▶ **Exercise**
Revise the part of the Fastly clustering excerpt between "### Breaking clustering" and "actually _break_ 'clustering'.", inclusive, putting "instruction" wherever "directive" appears.

▶ **Excerpt provided**
-.-.-
One other thing to be aware of is that when a request flows from a delivery node
to a fetching node (because the content isn't found in the cache on the delivery
node) the request will have to flow _back_ to the delivery node in order for the
client to receive a response!

Think about it, if the request is proxied from a delivery node to a fetching
node, then it isn't possible for the fetching node to respond to the client
because the caller wasn't the client but the delivery node.

This is why for most standard request flows you'll find that the `vcl_recv`,
`vcl_hash`, `vcl_pass`, `vcl_deliver` states are all handled by the delivery
node, while `vcl_miss`, `vcl_hit` and `vcl_fetch` are documented as being
executed on the fetching node.

This is because when the delivery node's cache lookup fails to find any cached
content, the request is proxied to the fetching node where it will again attempt
a cache lookup. From that point (let's say no content was cached there either)
the fetching node will execute a `vcl_miss`, then `vcl_fetch` and ultimately
it'll _have_ to stop there and return the response to the delivery node so it
can change to the `vcl_deliver` state in order to send the response to the
client.

Now as far as Fastly’s documentation is concerned (as of 2019.11.08) they A.)
don't document the fact that `vcl_hash` runs on the delivery node, and B.) is
incorrect with regards to `vcl_pass`, which they claim runs on the fetching node
(which it doesn't, for the most part, as it is designed to [break
clustering](#breaking-clustering)).

When I pointed Fastly to their documentation, their response was:

> [!CITE]
> “if you pass in recv, you’re saying no to cache lookup, and no to request
> collapsing, so there’s no reason to cluster the request”

Which was then followed with...

> [!CITE]
> “big sigh, ok, I’m filing an issue”

You definitely _can_ end up in `vcl_pass` on a fetching node, but admittedly it
happens less frequently because you would have to `return(pass)` from either
`vcl_hit` or `vcl_miss` (and that’s not a typical state change flow for most
people).

![this is fine](/assets/img/this-is-fine.webp)

<small class="img-caption">^^ whenever I learn something new about Fastly</small>

### Breaking clustering

If we're on a delivery node and we have a state that executes a
`return(restart)` directive, then we actually _break_ 'clustering'.

This means the request will go back to the delivery node and that node will
handle the full request cycle. This is done for reasons of performance, such as
finding stale content in the `vcl_deliver` state on the delivery node and
wanting to serve that stale content †

> [!INFO]
> † we'll learn about [serving stale](#6) later.

Now go back to [the earlier 'request flow' diagram](#varnish-request-flow). Try
to imagine a request reaching a delivery node, and the node having an empty
cache, but also that clustering has been broken (due to a `return(restart)`
being triggered in `vcl_deliver` on the delivery node).

You'd find the state changes would be `vcl_recv`, `vcl_hash`, `vcl_miss` (the
red one, which is an internal fastly operation that checks to see if A.
clustering is enabled, which it is by default and also B. is the current server
a fetching node).

In this case, clustering is enabled and we're not on the fetching node. So the
request flows from the delivery node to the fetching node where that server's
cache is checked and either the `vcl_hit` or `vcl_miss` states will be
triggered. But ultimately the request will flow back to the delivery node, where
we'll reach its `vcl_deliver` state.

From there the `vcl_deliver` triggers a `return(restart)`, which as we now know
breaks clustering, and so we end up back in `vcl_recv` of the delivery node.
-.-.-
▶ **Data segment**
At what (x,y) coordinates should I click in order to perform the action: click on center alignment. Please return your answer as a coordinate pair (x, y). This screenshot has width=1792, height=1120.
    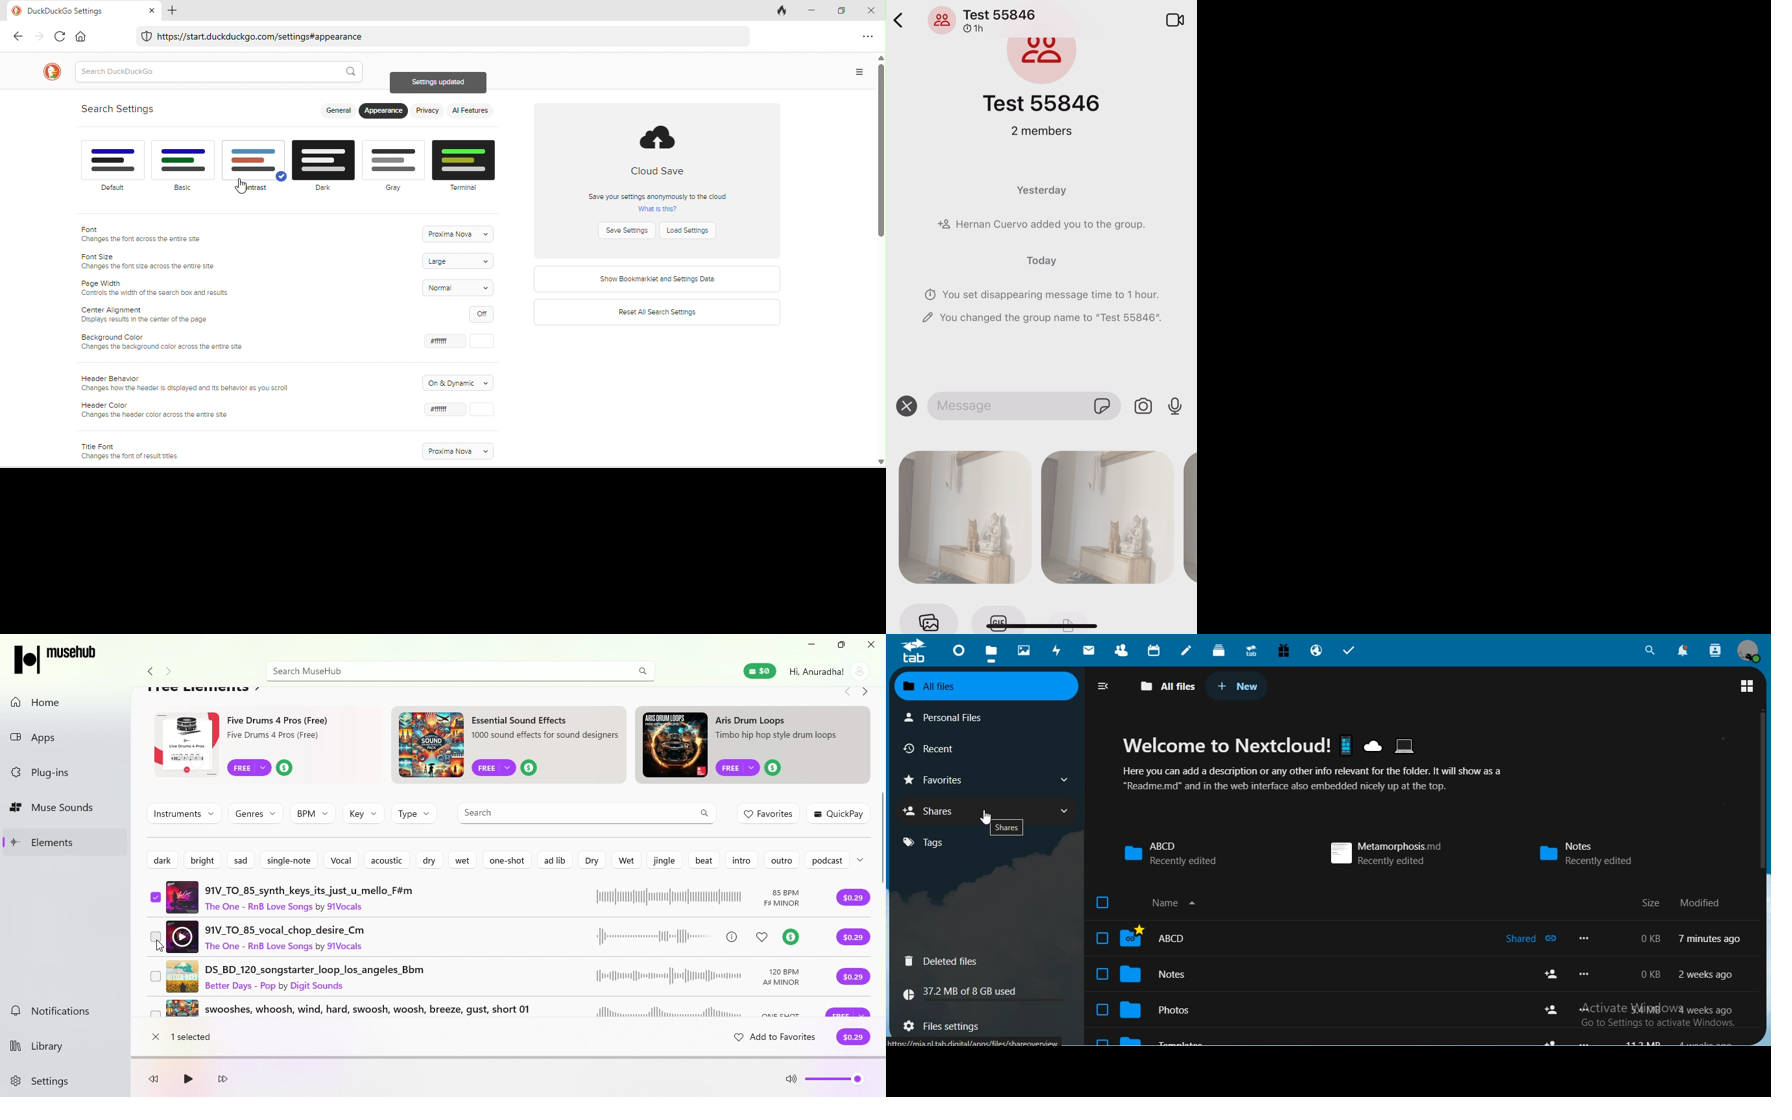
-.-.-
▶ **Exercise result**
### Breaking clustering

If we're on a delivery node and we have a state that executes a
`return(restart)` instruction, then we actually _break_ 'clustering'.